Exercise brief
Give every line from the entries that contains "agent".

Screenshot grounding data
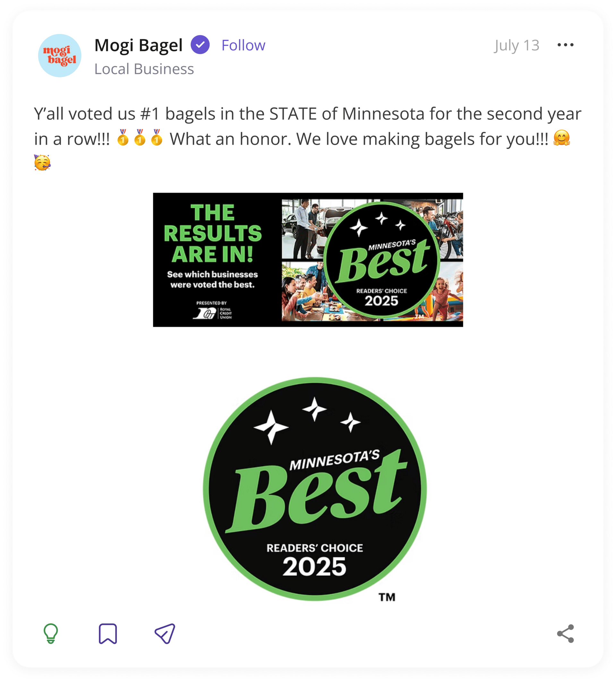The width and height of the screenshot is (616, 682).
Task: Click the lightbulb insight icon
Action: [x=51, y=633]
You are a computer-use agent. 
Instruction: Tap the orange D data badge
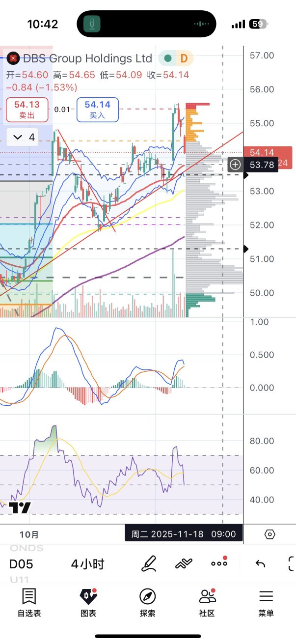pyautogui.click(x=184, y=58)
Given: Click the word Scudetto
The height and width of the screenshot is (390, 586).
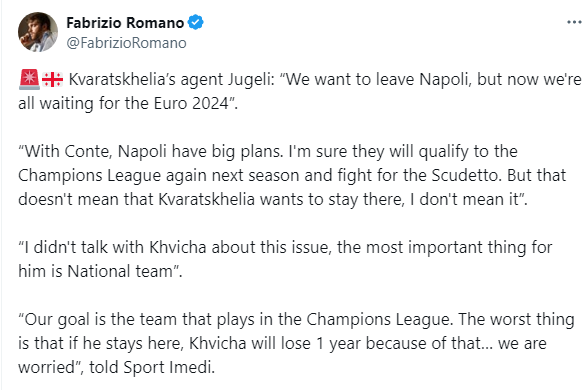Looking at the screenshot, I should (466, 176).
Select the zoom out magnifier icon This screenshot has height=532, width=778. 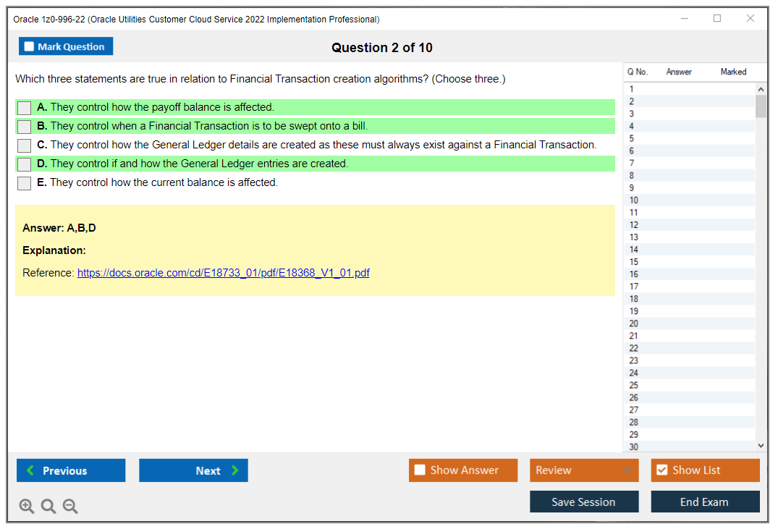pos(70,506)
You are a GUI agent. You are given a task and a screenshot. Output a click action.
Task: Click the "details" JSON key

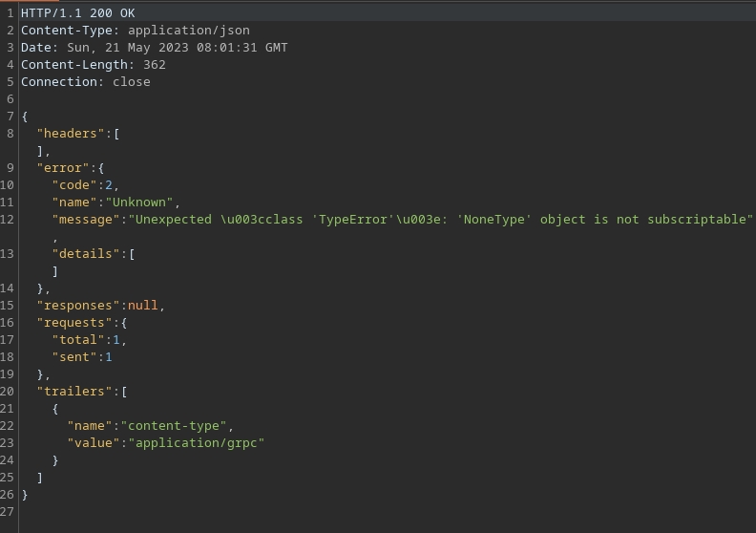86,254
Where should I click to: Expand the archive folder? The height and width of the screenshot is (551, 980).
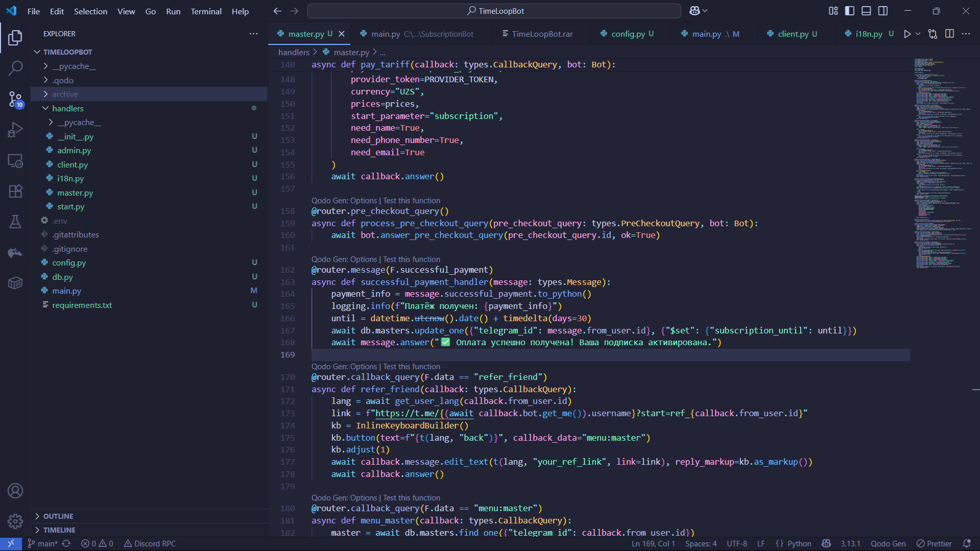65,94
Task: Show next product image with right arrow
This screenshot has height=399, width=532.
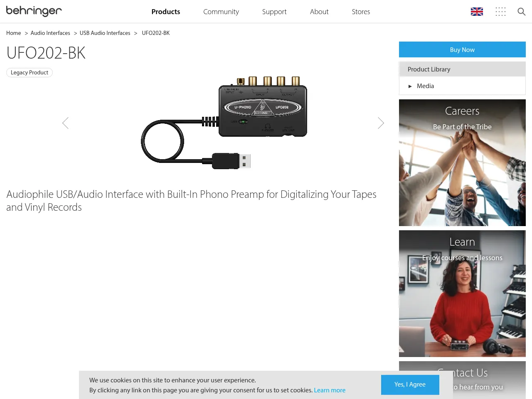Action: tap(381, 123)
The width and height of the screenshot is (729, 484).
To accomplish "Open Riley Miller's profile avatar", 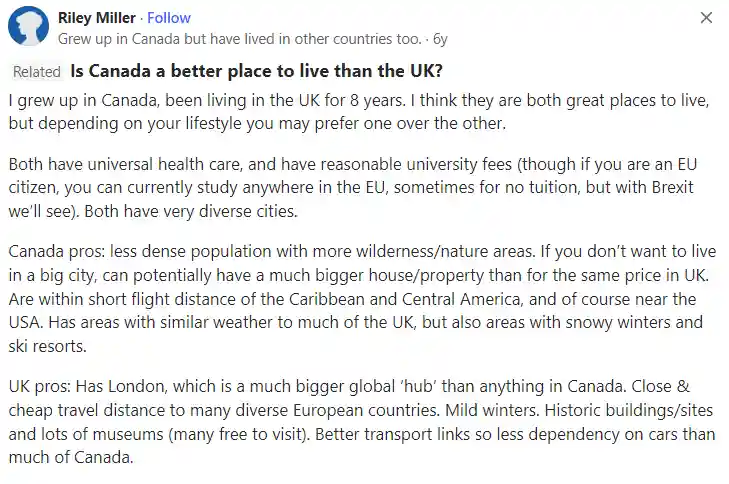I will pyautogui.click(x=28, y=26).
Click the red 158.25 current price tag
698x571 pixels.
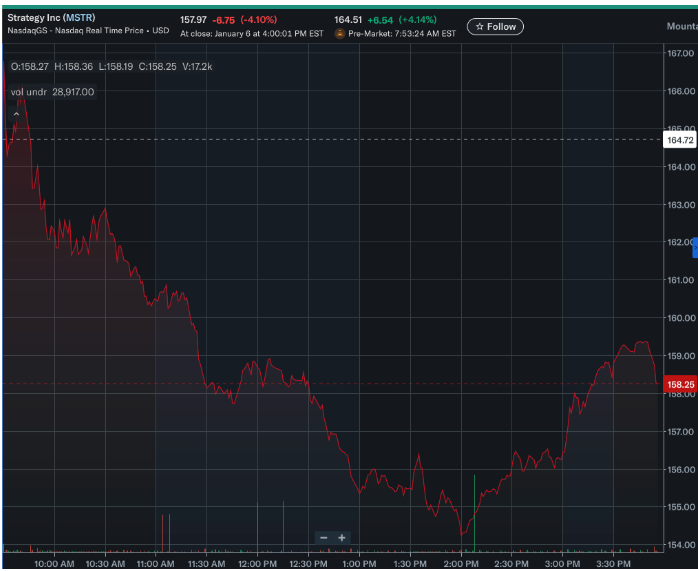pos(680,384)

Output
You are a computer-use agent. 
You are a GUI agent. You are given a task and a screenshot. Output a click action.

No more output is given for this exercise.